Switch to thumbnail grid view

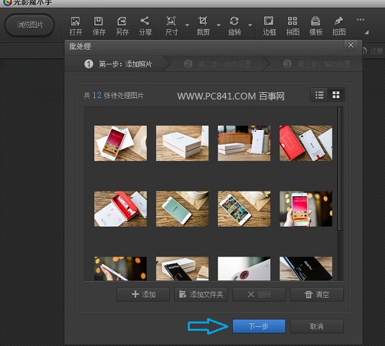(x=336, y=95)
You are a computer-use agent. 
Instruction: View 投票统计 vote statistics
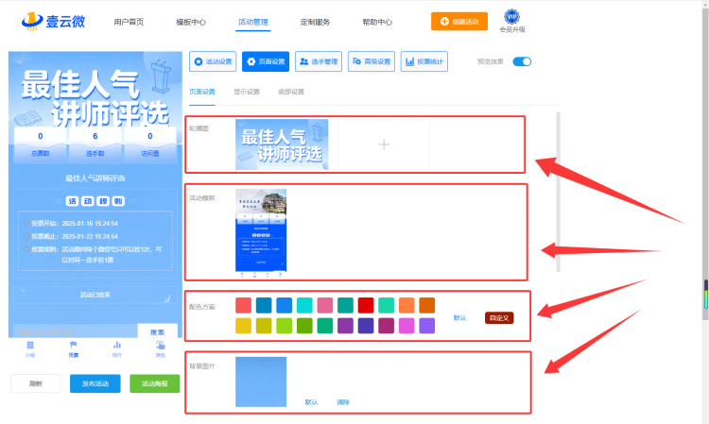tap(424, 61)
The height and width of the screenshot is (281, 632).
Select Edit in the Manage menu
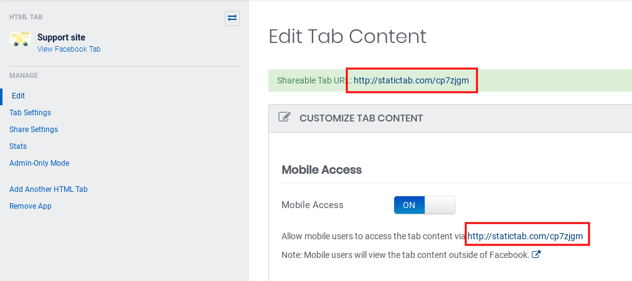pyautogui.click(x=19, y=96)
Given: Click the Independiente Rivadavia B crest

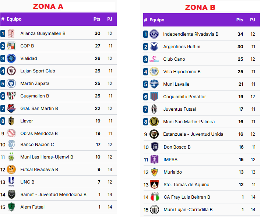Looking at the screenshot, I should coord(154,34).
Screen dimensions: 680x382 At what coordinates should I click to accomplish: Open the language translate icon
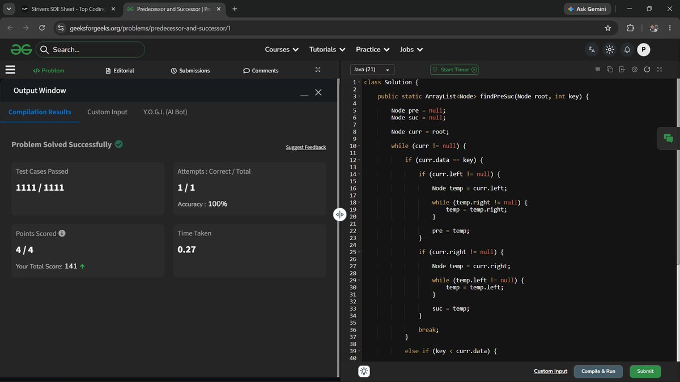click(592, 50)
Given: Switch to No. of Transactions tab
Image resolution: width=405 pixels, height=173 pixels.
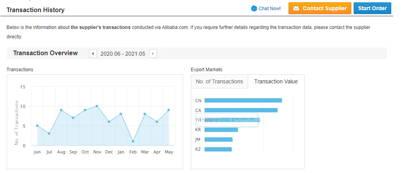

■ ■ ■

◆ Exercise aim
From the entries above, extract each line containing "width".

◆ Written response
The height and width of the screenshot is (281, 632).
Image resolution: width=405 pixels, height=173 pixels.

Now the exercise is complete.